» **SUPPLIED MATERIAL**:
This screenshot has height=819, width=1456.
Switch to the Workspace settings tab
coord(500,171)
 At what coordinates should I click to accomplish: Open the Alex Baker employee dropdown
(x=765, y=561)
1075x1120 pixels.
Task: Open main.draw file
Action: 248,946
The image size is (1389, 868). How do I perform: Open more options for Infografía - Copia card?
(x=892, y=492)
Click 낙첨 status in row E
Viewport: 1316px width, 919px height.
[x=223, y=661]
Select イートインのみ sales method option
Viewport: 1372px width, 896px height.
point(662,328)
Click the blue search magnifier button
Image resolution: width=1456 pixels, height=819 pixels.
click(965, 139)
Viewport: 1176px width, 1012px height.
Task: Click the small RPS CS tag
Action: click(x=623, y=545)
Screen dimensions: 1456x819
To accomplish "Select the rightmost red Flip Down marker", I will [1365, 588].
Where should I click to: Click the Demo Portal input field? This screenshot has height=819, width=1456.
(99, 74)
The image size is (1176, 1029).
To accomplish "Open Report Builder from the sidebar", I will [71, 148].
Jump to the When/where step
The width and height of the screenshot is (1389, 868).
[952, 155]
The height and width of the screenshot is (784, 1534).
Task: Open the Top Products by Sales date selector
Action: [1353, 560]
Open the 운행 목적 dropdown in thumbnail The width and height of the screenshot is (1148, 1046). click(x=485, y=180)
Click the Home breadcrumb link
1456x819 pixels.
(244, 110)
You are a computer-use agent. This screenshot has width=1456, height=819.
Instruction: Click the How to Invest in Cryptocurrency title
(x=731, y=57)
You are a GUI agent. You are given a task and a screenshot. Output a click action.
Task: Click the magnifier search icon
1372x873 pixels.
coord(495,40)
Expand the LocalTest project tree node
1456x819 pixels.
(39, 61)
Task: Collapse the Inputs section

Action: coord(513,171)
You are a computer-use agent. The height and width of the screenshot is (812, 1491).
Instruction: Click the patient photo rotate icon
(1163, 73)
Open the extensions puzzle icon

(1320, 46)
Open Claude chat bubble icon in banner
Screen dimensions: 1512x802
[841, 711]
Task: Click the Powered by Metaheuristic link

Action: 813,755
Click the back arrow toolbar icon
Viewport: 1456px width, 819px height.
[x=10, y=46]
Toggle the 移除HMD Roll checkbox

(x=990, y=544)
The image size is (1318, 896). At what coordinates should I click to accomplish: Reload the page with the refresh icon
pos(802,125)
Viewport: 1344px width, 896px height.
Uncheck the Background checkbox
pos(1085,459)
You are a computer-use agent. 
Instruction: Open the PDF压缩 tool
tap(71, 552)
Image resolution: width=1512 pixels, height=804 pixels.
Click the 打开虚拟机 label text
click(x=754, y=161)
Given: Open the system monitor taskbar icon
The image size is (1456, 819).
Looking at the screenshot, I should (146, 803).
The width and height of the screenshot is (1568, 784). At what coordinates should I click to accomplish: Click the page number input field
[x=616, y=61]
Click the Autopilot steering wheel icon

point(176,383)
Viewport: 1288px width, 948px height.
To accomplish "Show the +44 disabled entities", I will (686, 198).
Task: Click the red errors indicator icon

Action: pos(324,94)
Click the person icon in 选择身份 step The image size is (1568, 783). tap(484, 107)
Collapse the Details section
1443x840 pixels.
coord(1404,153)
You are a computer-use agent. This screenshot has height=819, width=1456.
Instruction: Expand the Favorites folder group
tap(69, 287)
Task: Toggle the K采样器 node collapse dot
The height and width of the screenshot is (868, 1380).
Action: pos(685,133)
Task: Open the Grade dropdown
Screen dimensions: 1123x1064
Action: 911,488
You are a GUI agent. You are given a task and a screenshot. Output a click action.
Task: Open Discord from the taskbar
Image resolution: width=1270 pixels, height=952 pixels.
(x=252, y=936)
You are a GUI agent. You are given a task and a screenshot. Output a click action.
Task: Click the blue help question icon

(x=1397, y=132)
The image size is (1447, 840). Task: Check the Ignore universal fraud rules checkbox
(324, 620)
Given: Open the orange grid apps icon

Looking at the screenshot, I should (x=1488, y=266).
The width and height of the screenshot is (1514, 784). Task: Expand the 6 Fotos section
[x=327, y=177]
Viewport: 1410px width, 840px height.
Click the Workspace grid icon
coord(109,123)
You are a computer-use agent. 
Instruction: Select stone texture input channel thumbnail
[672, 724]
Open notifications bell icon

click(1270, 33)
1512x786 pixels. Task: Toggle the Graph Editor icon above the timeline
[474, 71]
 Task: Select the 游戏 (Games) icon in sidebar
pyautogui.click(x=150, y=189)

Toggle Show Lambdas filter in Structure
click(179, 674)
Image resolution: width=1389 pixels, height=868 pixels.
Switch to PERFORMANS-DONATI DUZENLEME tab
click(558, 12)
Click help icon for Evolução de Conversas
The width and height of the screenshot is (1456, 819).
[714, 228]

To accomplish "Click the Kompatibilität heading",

» **PROBLEM TO SOLVE**:
Could you transcribe the records in full, exactly?

» **PROBLEM SOLUTION**:
This screenshot has height=819, width=1456.
Switch to the Workspace settings tab
coord(500,171)
 At what coordinates should I click to accomplish: Open the Alex Baker employee dropdown
(x=765, y=561)
1075x1120 pixels.
Task: Open main.draw file
Action: 248,946
The image size is (1389, 868). How do I perform: Open more options for Infografía - Copia card?
(x=892, y=492)
Click 낙첨 status in row E
Viewport: 1316px width, 919px height.
[x=223, y=661]
Select イートインのみ sales method option
Viewport: 1372px width, 896px height.
point(662,328)
Click the blue search magnifier button
Image resolution: width=1456 pixels, height=819 pixels.
click(965, 139)
Viewport: 1176px width, 1012px height.
Task: Click the small RPS CS tag
Action: click(x=623, y=545)
Screen dimensions: 1456x819
To accomplish "Select the rightmost red Flip Down marker", I will [1365, 588].
Where should I click to: Click the Demo Portal input field? This screenshot has height=819, width=1456.
(99, 74)
The image size is (1176, 1029).
To accomplish "Open Report Builder from the sidebar", I will [71, 148].
Jump to the When/where step
The width and height of the screenshot is (1389, 868).
[952, 155]
The height and width of the screenshot is (784, 1534).
Task: Open the Top Products by Sales date selector
Action: [1353, 560]
Open the 운행 목적 dropdown in thumbnail The width and height of the screenshot is (1148, 1046). click(x=485, y=180)
Click the Home breadcrumb link
1456x819 pixels.
(244, 110)
You are a computer-use agent. This screenshot has width=1456, height=819.
Instruction: Click the How to Invest in Cryptocurrency title
(x=731, y=57)
You are a GUI agent. You are given a task and a screenshot. Output a click action.
Task: Click the magnifier search icon
1372x873 pixels.
coord(495,40)
Expand the LocalTest project tree node
1456x819 pixels.
(39, 61)
Task: Collapse the Inputs section

Action: coord(513,171)
You are a computer-use agent. The height and width of the screenshot is (812, 1491).
Instruction: Click the patient photo rotate icon
(1163, 73)
Open the extensions puzzle icon

(1320, 46)
Open Claude chat bubble icon in banner
Screen dimensions: 1512x802
[841, 711]
Task: Click the Powered by Metaheuristic link

Action: 813,755
Click the back arrow toolbar icon
Viewport: 1456px width, 819px height.
[x=10, y=46]
Toggle the 移除HMD Roll checkbox

(x=990, y=544)
The image size is (1318, 896). At what coordinates should I click to accomplish: Reload the page with the refresh icon
pos(802,125)
Viewport: 1344px width, 896px height.
Uncheck the Background checkbox
pos(1085,459)
You are a computer-use agent. 
Instruction: Open the PDF压缩 tool
tap(71, 552)
Image resolution: width=1512 pixels, height=804 pixels.
Click the 打开虚拟机 label text
click(x=754, y=161)
Given: Open the system monitor taskbar icon
The image size is (1456, 819).
Looking at the screenshot, I should (146, 803).
The width and height of the screenshot is (1568, 784). At what coordinates should I click to accomplish: Click the page number input field
[x=616, y=61]
Click the Autopilot steering wheel icon

point(176,383)
Viewport: 1288px width, 948px height.
To accomplish "Show the +44 disabled entities", I will (686, 198).
Task: Click the red errors indicator icon

Action: pos(324,94)
Click the person icon in 选择身份 step The image size is (1568, 783). tap(484, 107)
Collapse the Details section
1443x840 pixels.
coord(1404,153)
You are a computer-use agent. This screenshot has height=819, width=1456.
Instruction: Expand the Favorites folder group
tap(69, 287)
Task: Toggle the K采样器 node collapse dot
The height and width of the screenshot is (868, 1380).
Action: pos(685,133)
Task: Open the Grade dropdown
Screen dimensions: 1123x1064
Action: 911,488
You are a GUI agent. You are given a task and a screenshot. Output a click action.
Task: Open Discord from the taskbar
Image resolution: width=1270 pixels, height=952 pixels.
(x=252, y=936)
You are a GUI agent. You are given a task and a screenshot. Output a click action.
Task: Click the blue help question icon

(x=1397, y=132)
The image size is (1447, 840). Task: Check the Ignore universal fraud rules checkbox
(324, 620)
Given: Open the orange grid apps icon

Looking at the screenshot, I should (x=1488, y=266).
The width and height of the screenshot is (1514, 784). Task: Expand the 6 Fotos section
[x=327, y=177]
Viewport: 1410px width, 840px height.
Click the Workspace grid icon
coord(109,123)
You are a computer-use agent. 
Instruction: Select stone texture input channel thumbnail
[672, 724]
Open notifications bell icon

click(1270, 33)
1512x786 pixels. Task: Toggle the Graph Editor icon above the timeline
[474, 71]
 Task: Select the 游戏 (Games) icon in sidebar
pyautogui.click(x=150, y=189)

Toggle Show Lambdas filter in Structure
click(179, 674)
Image resolution: width=1389 pixels, height=868 pixels.
Switch to PERFORMANS-DONATI DUZENLEME tab
click(558, 12)
Click help icon for Evolução de Conversas
The width and height of the screenshot is (1456, 819).
[714, 228]

To accomplish "Click the Kompatibilität heading",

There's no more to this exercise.